Remember This Moment — This is History

Written by Rabbi Joel and Aviva Tessler on . Posted in Opinion

Our instructions were to arrive at Teddy Kollek Stadium in Jerusalem. From the moment we boarded buses to the new U.S. Embassy, the collective excitement and anticipation was clear. Just being on a bus with Natan Sharansky sitting a few seats away was exhilarating. We could have stayed on the bus for hours and it would have been enough for us (dayenu!).

When we arrived at the new embassy site, we were greeted with printed baseball caps and bracelets saying “U.S. Embassy Jerusalem, Israel,” and led to our seats. Even with the two-hour wait between the arrival of attendees and the start of the ceremony at 4 p.m., there was such an exciting and electric synergy in the air. Everyone was so friendly; whether you knew someone or not, everyone was talking to one another. It was a kind of familiar, “Hey, I know you, I met you at Sinai” feeling.

U.S. Ambassador to Israel David Friedman was the master of ceremonies and set a tone of gratitude and humility throughout the entire dedication: gratitude to President Trump for keeping his promise, and to all the people who worked so hard to reach this day; and humility in recognizing the Holocaust survivors in attendance or watching on TV “who thought that this day would never come.”

“We can never relieve the nightmare of your past, but we do hope that today brings you some measure of comfort,” he said.

Prime Minister Benjamin Netanyahu was overcome with emotion as he reminisced about playing in the empty fields of this neighborhood as a 3-year-old holding the hand of his 6-year-old brother, Yoni.
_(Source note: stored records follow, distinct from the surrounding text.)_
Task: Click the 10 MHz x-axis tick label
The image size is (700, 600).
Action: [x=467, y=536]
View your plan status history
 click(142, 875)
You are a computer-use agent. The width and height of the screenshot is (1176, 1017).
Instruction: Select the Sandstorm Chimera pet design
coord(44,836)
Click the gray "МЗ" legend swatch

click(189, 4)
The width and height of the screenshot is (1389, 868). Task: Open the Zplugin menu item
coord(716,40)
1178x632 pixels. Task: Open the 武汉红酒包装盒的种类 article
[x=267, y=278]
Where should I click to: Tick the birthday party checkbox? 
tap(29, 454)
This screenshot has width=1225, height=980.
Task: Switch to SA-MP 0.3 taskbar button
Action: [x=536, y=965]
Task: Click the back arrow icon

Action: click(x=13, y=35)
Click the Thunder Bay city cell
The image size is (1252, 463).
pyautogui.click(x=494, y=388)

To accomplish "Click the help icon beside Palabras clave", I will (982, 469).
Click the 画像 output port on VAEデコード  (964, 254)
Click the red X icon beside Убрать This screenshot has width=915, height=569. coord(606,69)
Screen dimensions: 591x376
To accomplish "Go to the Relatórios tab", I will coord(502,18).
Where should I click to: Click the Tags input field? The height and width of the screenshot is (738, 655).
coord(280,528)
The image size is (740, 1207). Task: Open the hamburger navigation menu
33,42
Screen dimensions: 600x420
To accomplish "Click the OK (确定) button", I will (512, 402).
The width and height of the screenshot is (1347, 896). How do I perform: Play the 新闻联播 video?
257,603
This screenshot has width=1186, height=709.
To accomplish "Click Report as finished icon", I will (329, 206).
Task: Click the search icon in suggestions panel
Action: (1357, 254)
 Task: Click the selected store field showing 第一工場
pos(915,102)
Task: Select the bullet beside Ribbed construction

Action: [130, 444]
Israeli President Reuven Rivlin, Senior Advisor Jared Kushner, Deputy Secretary of State John Sullivan, and all of the religious leaders who spoke contributed to the feeling of unity and optimism.

One after the other, the speakers echoed their commitment to pursuing a long-lasting peace with Israel’s neighbors, and that the opening of the U.S. Embassy in Jerusalem was a step forward in creating a new opportunity for peace — peace built upon the truth that Jerusalem was and is the eternal capital of Israel, a truth that does not compromise peace negotiations but rather enhances and strengthens them, they said.

In the Talmud, tractate Berachot 55b teaches that “a good dream can take as long as 22 years to be fulfilled.” The Jerusalem Embassy Act of 1995 took 22 and a half years to be realized. While six-and-a-half years passed before King David moved his capital to Jerusalem, it only took President Trump and Ambassador Friedman five months to make this dream a reality.

It is a deep privilege to be living during this time in history; realizing the dreams of so many who have come before us. As proud Israelis and Americans, we feel the hand of G-d leading the way through events that we never thought possible.